Why It’s Great to Master Data Science:
Unlock the potential of data science and embark on a rewarding journey as a skilled data scientist. Master the data science workflow and unleash the power of data-driven insights.
Did you know you check your phone 58 times per day?
Let’s say you are awake 16 hours – that is, you check your phone every 17 minutes during all your waking hours.
Estimates approximate that 66% of all smartphone users are addicted to their phones.
Does that surprise you?
How do we know that?
Data.
We live in a world where you know that the above statements are possibly not wild guesses, there is data to confirm them.
This tutorial is not about helping your phone addiction – it is about Data Science.
With a world full of data you can learn just about anything, make your own analysis and understand the aspects better. You can help make data driven decisions, to avoid blind guesses.
This is one reason to love Data Science.
The key to success in Data Science is understanding the problem. Get the right question.
What is the problem we try to solve? This will form the Data Science Problem.
Examples
Part of understanding the problem included to asses the situation – this will help you understand your context, your problem better.
In the end, it is all about defining the object of your Data Science research. What is the success criteria?
The key to a successful Data Science project is to understand the object and success criteria, this will guide you in your search to understand the research better.
Most get Data Science wrong!
At least, at first.
Deadly wrong!
The assume – not to blame them – that Data Science is about knowing the most tools to solve the problem.
This series of tutorials will teach you something different.
The key to a successful Data Scientist is to understand the Data Science Workflow.
Looking at the above flow – you will realize, that most beginners only focus on a narrow aspect of it.
That is a big mistake – the real value is in step 5, where you use the insight to make measurable goals from data driven insights.
Let’s take an example of how a simple Data Science Workflow could be.
Now, while this looks straight forward – the can be many iterations back into a previous step. Even at step 5, you can consult the client and realize you need more data and start another iteration from step 1, to enrich the process again.
To get started with a simple project, we will explore the Portuguese high school student dataset from Kaggle.
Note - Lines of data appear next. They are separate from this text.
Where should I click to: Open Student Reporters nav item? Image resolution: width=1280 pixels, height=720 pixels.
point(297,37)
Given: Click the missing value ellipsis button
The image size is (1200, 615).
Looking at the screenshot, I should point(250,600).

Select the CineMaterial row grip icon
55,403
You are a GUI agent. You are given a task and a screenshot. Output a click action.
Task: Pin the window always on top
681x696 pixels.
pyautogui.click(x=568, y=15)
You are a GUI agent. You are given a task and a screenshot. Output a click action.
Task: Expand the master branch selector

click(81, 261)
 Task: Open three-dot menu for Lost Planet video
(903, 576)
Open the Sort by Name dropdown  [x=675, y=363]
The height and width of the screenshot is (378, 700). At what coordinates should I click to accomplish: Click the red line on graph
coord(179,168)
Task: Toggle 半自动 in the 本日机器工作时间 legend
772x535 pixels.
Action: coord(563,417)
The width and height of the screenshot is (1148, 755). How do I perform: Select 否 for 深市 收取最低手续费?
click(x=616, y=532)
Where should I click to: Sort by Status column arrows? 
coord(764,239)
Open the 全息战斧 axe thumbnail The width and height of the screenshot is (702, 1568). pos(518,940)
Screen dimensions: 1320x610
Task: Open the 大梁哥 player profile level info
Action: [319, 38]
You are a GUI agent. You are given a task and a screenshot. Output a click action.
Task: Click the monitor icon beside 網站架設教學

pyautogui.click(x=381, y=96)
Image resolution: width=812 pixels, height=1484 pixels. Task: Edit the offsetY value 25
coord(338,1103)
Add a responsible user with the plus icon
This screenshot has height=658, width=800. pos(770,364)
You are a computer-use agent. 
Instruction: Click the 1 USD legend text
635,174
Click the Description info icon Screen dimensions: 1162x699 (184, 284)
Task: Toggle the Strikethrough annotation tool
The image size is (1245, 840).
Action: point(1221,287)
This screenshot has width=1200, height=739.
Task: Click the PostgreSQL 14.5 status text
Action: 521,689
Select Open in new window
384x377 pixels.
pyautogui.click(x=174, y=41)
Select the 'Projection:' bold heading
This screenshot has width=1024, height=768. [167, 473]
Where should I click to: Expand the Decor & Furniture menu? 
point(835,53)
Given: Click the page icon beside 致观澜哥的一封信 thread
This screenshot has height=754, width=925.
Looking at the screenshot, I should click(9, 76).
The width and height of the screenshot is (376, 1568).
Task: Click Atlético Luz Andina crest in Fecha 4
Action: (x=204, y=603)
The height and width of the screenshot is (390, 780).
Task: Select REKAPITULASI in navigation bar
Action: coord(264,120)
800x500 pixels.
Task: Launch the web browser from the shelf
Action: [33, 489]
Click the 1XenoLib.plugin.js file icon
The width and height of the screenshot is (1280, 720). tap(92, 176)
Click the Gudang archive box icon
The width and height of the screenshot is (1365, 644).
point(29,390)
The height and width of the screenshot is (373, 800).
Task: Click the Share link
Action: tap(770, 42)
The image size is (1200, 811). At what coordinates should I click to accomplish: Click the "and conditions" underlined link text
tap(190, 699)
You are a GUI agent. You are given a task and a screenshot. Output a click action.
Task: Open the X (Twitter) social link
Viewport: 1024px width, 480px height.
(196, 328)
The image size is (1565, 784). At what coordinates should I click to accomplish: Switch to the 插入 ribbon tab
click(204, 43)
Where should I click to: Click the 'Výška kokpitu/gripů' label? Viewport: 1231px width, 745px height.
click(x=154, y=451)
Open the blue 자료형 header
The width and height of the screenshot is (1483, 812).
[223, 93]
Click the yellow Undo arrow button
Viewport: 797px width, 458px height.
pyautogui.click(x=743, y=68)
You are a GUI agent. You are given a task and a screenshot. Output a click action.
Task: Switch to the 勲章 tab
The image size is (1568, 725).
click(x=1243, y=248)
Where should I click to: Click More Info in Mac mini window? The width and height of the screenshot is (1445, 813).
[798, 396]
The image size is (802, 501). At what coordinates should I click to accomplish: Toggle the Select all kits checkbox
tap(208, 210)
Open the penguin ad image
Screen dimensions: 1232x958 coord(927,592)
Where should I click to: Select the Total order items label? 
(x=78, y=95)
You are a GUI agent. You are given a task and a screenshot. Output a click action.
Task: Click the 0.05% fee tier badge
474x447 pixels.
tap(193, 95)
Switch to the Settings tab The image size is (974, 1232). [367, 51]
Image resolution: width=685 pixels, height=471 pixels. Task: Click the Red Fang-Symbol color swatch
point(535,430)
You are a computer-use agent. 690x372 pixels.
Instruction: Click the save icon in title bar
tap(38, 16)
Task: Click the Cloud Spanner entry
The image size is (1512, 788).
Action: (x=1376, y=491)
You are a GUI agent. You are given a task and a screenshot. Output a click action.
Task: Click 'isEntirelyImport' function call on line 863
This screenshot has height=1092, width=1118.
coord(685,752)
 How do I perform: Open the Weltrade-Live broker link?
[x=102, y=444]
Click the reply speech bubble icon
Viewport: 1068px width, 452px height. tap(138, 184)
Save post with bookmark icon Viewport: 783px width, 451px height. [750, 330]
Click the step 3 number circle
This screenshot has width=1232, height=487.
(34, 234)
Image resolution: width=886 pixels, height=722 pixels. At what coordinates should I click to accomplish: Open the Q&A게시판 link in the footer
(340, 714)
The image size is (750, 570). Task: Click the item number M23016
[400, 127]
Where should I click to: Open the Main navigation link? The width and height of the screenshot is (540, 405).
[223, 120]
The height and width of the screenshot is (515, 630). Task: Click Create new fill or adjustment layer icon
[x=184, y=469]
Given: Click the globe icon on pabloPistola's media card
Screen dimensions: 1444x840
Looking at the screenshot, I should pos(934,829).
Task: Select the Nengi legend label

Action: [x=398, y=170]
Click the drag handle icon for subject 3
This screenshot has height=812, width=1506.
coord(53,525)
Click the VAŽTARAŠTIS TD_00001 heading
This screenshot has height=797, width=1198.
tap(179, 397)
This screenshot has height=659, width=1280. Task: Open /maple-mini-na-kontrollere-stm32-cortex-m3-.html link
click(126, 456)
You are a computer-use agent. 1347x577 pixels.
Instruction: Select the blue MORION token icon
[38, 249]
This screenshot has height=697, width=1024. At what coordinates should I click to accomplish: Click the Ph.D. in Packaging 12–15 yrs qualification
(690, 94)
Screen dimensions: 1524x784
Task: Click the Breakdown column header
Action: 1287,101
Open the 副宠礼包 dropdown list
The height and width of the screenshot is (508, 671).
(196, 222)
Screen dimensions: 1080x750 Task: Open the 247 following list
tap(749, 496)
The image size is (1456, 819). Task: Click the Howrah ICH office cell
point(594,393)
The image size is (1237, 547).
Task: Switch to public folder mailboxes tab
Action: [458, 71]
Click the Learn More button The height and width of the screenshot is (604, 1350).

It consists of features and targets.
The features are column data for each student. That is, each studen as a row in the dataset, and each row has data for each of the features.
The the target is what we want to predict from student data.
That is, given a row of features, can we predict the targets.
Here we will look at a smaller problem.
Yes – we need to explore the data and get ideas on how to help the students to get higher grades.
Now, let’s explore our Data Science Workflow.
We need to understand a bit about the context.
We have an idea about these things, not exact figures, but we have an idea about the age (high school students). This tells us what kind of activities we should propose. If it were kids in age 8-10 years, we should propose something different.
What is possible – well, your imagination must guide you with your rational mind. Also, what is the budget – we cannot propose ideas which are too expensive for a normal high school budget.
Let’s get started with some code, to get acquainted with the data.
import pandas as pd
data = pd.read_csv('https://raw.githubusercontent.com/LearnPythonWithRune/DataScienceWithPython/main/files/student-mat.csv')
print(len(data))
We will see it has 395 students in the dataset.
print(data.head())
print(data.columns)
This will show the first 5 lines of the dataset as well as the columns. The columns contains the feature and targets.
This step is also about understand if data quality is as expected. We will learn a lot more about this later.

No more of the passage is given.